2) Now, my follow up question : In any case -- how can I grep the whole filesystem? Are there certain *NIX directories which we should leave out when doing this ? In particular, I'm looking for all recently written log files.
As #ninjalj said, if you don't use -D skip, grep will try to read all your device files, socket files, and FIFO files. In particular, on a Linux system (and many Unix systems), it will try to read /dev/zero, which appears to be infinitely long.
You'll be waiting for a while.
If you're looking for a system log, starting from /var/log is probably the best approach.
If you're looking for something that really could be anywhere in your file system, you can do something like this:
find / -xdev -type f -print0 | xargs -0 grep -H pattern
The -xdev argument to find tells it to stay within a single filesystem; this will avoid /proc and /dev (as well as any mounted filesystems). -type f limits the search to ordinary files. -print0 prints the file names separated by null characters rather than newlines; this avoid problems with files having spaces or other funny characters in their names.
xargs reads a list of file names (or anything else) on its standard input and invokes the specified command on everything in the list. The -0 option works with find's -print0.
The -H option to grep tells it to prefix each match with the file name. By default, grep does this only if there are two or more file names on its command line. Since xargs splits its arguments into batches, it's possible that the last batch will have just one file, which would give you inconsistent results.
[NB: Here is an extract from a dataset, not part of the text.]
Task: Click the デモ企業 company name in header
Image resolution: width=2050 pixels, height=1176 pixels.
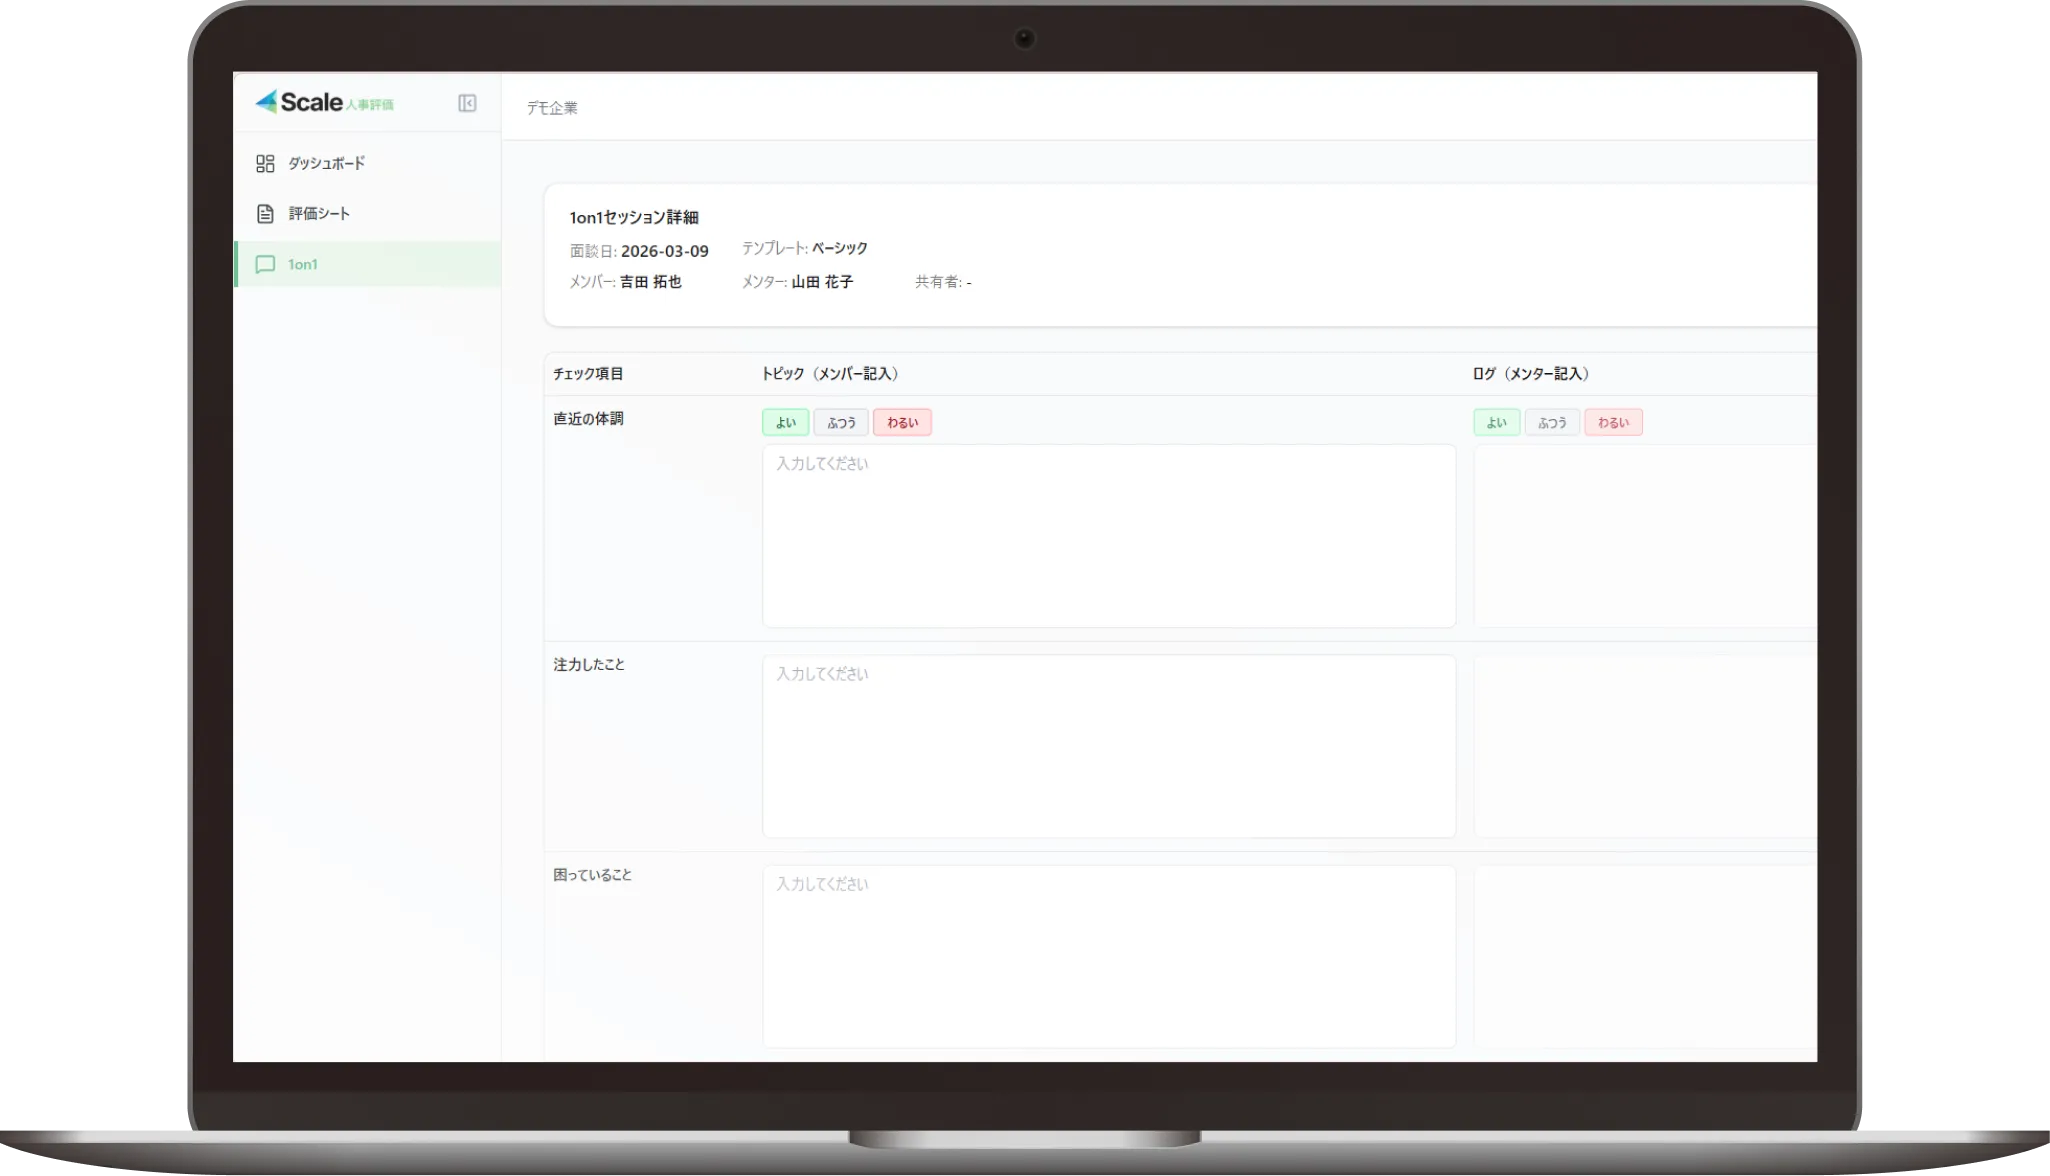Action: tap(552, 107)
Consider using find ... -name '*.log' to limit the search to files with names ending in .log (assuming your log files have such names), and/or using grep -I ... to skip binary files.
Note that all this depends on GNU-specific features. Some of these options might not be available on MacOS (which is based on BSD) or on other Unix systems. Consult your local documentation, and consider installing GNU findutils (for find and xargs) and/or GNU grep.
Before trying any of this, use df to see just how big your root filesystem is. Mine is currently 268 gigabytes; searching all of it would probably take several hours. A few minutes spent (a) restricting the files you search and (b) making sure the command is correct will be well worth the time you spend.
By default, grep tries to read every file. Use -D skip to skip device files, socket files and FIFO files.
If you keep seeing error messages, then grep is not hanging. Keep iotop open in a second window to see how hard your system is working to pull all the contents off its storage media into main memory, piece by piece. This operation should be slow, or you have a very barebones system.
Now, my follow up question : In any case -- how can I grep the whole filesystem? Are there certain *NIX directories which we should leave out when doing this ? In particular, Im looking for all recently written log files.
Grepping the whole FS is very rarely a good idea. Try grepping the directory where the log files should have been written; likely /var/log. Even better, if you know anything about the names of the files you're looking for (say, they have the extension .log), then do a find or locate and grep the files reported by those programs.